Tuesday, December 9, 2008

Great War in Europe review

A lot of ideas that appear in Ted Raicer's popular Paths of Glory make an appearance here, with the game's chit random event system. Perhaps the most monstrous of the "mini-monsters" published in Command Magazine, The Great War in Europe, from issue No. 33, covers the major fronts of World War I on the divisional scale. Most turns are one or two months, except for August and September, 1914, where each turn is just two weeks. Each hex on the western and Italian fronts represents 9.5 miles, every hex on the Russian front is 22.5 miles. The different ground scales are handled by doubling every unit's movement allowance on the western front (so a 2-4 French infantry division is really a 2-8.).

Units are the standard attack-defense-movement factor layout. Where the attack and defense factors are the same -- as in the aforementioned French division -- a single combat factor is listed.

The core of the system (supply, movement and combat) only take up five pages of the 22-page rule book. Most of the rest is devoted to all the myriad of special rules needed for the chits and other special for neutrals, strategic moves, etc.

The most notable facet of the game, aside from the chit pull, is the initiative system, where whoever has the initiative on one front has to give it up on the other. For example, at the start of the game the Germans have the initiative in France (Italy is not yet active) while the Russians have it in the East.

After every two or three operational turns there is a strategic turn where victory conditions are checked, reinforcements arrive and new chits are added to the pool.

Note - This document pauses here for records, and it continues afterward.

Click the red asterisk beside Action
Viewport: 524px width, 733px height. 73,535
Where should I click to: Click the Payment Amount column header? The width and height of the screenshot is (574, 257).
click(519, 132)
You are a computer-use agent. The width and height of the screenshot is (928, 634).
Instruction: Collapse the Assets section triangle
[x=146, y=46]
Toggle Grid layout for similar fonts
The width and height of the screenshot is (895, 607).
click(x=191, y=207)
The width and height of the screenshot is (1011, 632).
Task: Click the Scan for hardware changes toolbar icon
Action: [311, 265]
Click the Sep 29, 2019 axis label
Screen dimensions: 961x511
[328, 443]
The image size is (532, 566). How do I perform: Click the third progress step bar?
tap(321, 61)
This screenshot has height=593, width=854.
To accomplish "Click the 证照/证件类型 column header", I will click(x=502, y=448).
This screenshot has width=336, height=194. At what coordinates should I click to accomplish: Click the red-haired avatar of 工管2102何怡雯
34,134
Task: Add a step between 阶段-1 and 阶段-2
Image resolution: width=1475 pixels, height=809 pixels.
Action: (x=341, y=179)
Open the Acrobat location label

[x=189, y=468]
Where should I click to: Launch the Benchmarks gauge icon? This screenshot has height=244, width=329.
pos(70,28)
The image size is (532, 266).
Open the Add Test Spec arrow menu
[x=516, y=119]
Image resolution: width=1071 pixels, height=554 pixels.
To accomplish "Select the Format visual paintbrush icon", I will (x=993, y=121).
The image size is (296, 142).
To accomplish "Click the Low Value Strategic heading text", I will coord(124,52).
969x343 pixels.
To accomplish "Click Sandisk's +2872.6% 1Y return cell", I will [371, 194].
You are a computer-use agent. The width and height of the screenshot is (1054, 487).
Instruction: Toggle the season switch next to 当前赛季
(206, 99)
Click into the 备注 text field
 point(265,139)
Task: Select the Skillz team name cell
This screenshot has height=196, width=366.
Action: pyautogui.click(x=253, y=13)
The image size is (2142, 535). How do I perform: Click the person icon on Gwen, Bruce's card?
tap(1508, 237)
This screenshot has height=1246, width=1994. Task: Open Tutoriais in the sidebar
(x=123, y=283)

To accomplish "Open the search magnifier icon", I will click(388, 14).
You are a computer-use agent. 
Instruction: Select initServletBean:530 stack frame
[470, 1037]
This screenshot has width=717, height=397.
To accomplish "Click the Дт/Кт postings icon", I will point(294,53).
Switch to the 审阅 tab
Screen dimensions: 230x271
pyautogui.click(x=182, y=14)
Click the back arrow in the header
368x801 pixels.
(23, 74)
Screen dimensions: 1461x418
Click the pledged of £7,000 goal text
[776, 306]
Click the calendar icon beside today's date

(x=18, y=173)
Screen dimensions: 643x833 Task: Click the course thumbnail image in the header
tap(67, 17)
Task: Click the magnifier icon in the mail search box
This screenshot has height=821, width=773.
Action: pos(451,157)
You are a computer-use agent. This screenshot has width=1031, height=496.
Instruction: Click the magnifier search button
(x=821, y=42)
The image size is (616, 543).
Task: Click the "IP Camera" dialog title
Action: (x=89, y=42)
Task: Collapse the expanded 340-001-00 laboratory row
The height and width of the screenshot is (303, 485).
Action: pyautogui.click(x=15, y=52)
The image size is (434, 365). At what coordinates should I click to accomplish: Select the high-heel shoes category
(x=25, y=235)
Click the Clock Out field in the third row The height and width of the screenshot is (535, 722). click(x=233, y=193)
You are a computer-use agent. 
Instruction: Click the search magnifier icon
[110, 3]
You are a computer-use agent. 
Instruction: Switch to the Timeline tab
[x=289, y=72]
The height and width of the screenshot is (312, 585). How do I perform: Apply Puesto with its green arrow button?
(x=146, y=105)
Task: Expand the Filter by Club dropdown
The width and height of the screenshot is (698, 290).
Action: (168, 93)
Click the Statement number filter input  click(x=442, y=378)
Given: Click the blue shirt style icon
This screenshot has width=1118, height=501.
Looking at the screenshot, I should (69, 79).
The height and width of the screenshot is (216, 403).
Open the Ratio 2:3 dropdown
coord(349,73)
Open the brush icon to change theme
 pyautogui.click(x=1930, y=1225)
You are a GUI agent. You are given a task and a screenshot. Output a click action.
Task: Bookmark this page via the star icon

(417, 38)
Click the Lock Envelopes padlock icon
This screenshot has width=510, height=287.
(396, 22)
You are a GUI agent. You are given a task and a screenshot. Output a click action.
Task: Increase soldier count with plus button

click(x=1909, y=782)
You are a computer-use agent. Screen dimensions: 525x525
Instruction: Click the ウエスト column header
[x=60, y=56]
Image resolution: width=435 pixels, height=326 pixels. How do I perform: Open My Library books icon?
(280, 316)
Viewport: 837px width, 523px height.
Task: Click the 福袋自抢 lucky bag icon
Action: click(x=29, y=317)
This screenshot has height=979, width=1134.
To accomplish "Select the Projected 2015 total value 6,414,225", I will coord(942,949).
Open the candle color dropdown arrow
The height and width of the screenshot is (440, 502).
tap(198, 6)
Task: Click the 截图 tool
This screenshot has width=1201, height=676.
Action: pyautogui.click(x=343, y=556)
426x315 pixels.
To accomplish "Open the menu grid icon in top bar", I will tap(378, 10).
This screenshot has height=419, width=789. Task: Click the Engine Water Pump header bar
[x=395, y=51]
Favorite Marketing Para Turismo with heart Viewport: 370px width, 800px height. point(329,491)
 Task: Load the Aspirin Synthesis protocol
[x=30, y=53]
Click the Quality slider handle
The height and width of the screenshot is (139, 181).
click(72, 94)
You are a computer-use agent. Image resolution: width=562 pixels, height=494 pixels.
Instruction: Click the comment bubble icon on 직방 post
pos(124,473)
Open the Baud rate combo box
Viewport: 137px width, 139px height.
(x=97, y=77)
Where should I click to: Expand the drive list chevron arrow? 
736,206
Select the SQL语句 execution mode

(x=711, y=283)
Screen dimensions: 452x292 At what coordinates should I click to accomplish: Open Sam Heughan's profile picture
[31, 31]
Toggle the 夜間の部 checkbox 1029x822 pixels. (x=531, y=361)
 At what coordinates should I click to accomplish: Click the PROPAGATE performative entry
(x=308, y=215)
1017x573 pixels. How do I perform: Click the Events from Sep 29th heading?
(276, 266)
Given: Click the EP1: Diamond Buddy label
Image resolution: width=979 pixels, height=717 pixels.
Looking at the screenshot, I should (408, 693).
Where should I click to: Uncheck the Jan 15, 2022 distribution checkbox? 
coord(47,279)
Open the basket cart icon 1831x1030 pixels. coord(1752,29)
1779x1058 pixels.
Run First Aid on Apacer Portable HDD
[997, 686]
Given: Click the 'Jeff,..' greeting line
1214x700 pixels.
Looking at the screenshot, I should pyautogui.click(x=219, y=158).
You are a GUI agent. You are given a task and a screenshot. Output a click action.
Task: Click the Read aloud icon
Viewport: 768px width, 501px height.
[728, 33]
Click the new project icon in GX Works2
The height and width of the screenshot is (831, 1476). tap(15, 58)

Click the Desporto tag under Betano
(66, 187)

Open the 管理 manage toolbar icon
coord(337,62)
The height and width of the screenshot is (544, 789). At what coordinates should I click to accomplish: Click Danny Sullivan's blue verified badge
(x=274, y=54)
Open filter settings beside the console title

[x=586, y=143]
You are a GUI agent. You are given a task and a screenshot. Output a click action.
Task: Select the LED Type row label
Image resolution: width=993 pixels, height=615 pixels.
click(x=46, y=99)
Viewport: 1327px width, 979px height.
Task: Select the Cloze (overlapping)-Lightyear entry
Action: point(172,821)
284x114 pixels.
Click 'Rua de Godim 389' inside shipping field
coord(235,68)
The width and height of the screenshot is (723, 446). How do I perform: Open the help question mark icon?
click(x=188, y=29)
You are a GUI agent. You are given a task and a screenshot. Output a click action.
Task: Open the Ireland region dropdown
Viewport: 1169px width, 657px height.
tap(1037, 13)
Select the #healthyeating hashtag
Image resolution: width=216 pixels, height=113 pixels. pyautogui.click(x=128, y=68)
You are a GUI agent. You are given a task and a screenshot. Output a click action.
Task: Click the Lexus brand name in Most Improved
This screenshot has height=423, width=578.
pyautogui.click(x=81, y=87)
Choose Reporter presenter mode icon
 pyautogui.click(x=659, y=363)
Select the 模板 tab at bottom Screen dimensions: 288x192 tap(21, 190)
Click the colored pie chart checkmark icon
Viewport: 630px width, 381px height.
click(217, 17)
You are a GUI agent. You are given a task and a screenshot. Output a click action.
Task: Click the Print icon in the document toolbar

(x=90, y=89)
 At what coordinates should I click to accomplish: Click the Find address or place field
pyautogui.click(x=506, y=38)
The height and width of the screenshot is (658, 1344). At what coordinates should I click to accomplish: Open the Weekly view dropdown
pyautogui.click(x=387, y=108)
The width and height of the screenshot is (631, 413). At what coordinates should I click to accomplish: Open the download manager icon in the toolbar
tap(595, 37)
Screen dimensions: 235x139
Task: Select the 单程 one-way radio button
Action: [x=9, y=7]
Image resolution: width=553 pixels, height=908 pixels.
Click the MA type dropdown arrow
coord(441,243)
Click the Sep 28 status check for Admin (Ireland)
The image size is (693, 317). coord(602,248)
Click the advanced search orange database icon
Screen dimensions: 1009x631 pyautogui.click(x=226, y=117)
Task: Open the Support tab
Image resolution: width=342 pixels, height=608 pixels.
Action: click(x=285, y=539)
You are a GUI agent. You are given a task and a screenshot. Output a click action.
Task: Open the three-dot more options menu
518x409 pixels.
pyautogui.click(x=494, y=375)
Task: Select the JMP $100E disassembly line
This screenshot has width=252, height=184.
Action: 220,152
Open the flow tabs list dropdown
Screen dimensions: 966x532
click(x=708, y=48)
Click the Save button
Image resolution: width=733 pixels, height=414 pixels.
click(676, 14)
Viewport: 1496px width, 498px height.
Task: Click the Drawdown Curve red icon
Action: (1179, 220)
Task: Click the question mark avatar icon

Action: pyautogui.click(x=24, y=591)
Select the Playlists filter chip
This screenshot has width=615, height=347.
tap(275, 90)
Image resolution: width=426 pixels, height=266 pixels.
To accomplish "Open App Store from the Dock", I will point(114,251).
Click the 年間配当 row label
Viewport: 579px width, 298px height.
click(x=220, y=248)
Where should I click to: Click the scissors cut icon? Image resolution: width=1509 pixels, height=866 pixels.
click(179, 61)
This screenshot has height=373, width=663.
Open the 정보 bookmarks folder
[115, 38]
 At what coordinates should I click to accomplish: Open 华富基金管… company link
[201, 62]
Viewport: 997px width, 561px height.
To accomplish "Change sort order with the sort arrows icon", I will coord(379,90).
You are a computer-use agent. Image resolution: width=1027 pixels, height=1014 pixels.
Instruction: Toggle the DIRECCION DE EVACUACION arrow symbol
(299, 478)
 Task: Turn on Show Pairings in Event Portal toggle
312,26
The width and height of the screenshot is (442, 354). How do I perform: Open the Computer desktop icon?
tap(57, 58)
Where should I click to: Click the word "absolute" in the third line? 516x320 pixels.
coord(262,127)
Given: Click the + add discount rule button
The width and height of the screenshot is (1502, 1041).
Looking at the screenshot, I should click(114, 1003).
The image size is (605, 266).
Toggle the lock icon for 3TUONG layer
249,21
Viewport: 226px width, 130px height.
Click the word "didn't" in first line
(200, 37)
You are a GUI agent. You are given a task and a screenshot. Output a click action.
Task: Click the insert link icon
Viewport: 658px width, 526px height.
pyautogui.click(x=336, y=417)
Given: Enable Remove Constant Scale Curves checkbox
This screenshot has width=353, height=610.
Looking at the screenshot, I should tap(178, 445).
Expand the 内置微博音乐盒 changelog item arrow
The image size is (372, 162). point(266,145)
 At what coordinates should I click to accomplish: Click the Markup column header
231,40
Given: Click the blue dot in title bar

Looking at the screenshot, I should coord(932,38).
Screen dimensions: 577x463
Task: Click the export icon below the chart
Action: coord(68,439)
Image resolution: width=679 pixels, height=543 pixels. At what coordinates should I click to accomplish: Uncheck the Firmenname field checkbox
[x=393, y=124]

Physically the game is XTR standard. There are two full-sized Beth Queman maps. The west map has the French and Italian fronts, while the east map depicts the Eastern Front from St. Peterburg to Constantinople. There are more than 800 units from 13 countries included in the game.

The 1/2-inch counters use XTR standard colors for the major powers (French blue, Russian green, British red, German field grey, Austo-Hungarian grey, American olive) and a rainbow of other colors for the various other countries.

Raicer's stated design intent was to eliminated the benefit of hindsight as much as possible. The effect of this is to essentially force the players into refighting the whole war. There is very little scope for winning some kind of decisive victory or doing anything far outside the scope of what happened historically. For example, if the Allies decide to try an amphibious assault on Constantinople they MUST land at Gallipoli, even though the accompanying magazine article points out there were other (perhaps superior) beaches they could have chosen. Even the chits, for the most part, are mechanism for introducing historical events, rather than exploring many things that might have been.

This is a long game. Setting it up by itself will take more than an hour, assuming you've sorted the counters ahead of time. The game could continue for as many as 51 operational turns (to Jun 1919), so it is clearly a multi-session project. Play length for this sort of game is highly dependent on the style of the group, but a total of 40-50 hours is a good start for planning purposes.

Victory is achieved by capturing victory hexes. If the Central Powers capture enough there is a chance they can cause a collapse of Western morale for a sudden death victory. This seems unlikely to occur, however. Even less likely is an Allied sudden death victory, which comes from capturing Berlin or the Ruhr. So most games will turn on the Central Powers attempts to capture 20 victory hexes and hold them during a victory check phase. Every Central Powers city held by the allies reduced the victory hex total by one.

If the game makes it to June 1919 without the Germans getting to 20 then the game ends in a draw. The historical result was the Central Powers player conceding defeat after the October turn as the front disintegrated making the position hopeless.


(Conditional Yes) for Wargamers: IF you have to have hexes and counters and want to get into a lot of detail, that is. Otherwise you might be better off with Paths of Glory.

(Yes) for Collectors: Unique treatment of the war at this scale and unlikely to be repeated.

(No) for Eurogamers: Like really, really "No."


  1. I'm surprised you don't mention that the game has been republished in the last couple of years by GMT Games as The Great War In Europe Deluxe, and it includes the follow-on XTR game The Great War In The Near East as well. The rules have been cleaned up a little, but it's more or less intact.

    There were some incredibly extensive counter issues (the game was delayed to include a sheet of corrections, then a later sheet was mailed to pre-order customers correcting even more, including some of the corrected counters), kind of surprising for a reprinted game, but apparently no one had an unpunched copy laying around. Thank goodness it wasn't republished by Decision Games.

    At any rate, it's an unusual game in many respects, not the least of which is that there are *no* ZOCs, so you must present a continuous line to the enemy at all times. On the other hand, being put out of supply can be a real problem, so any breakthrough you have needs to be significant and span at least three or four hexes in width. I think this results in driving historical behavior, so a good thing.

  2. I don't know much about the new edition, so thanks for the additional information.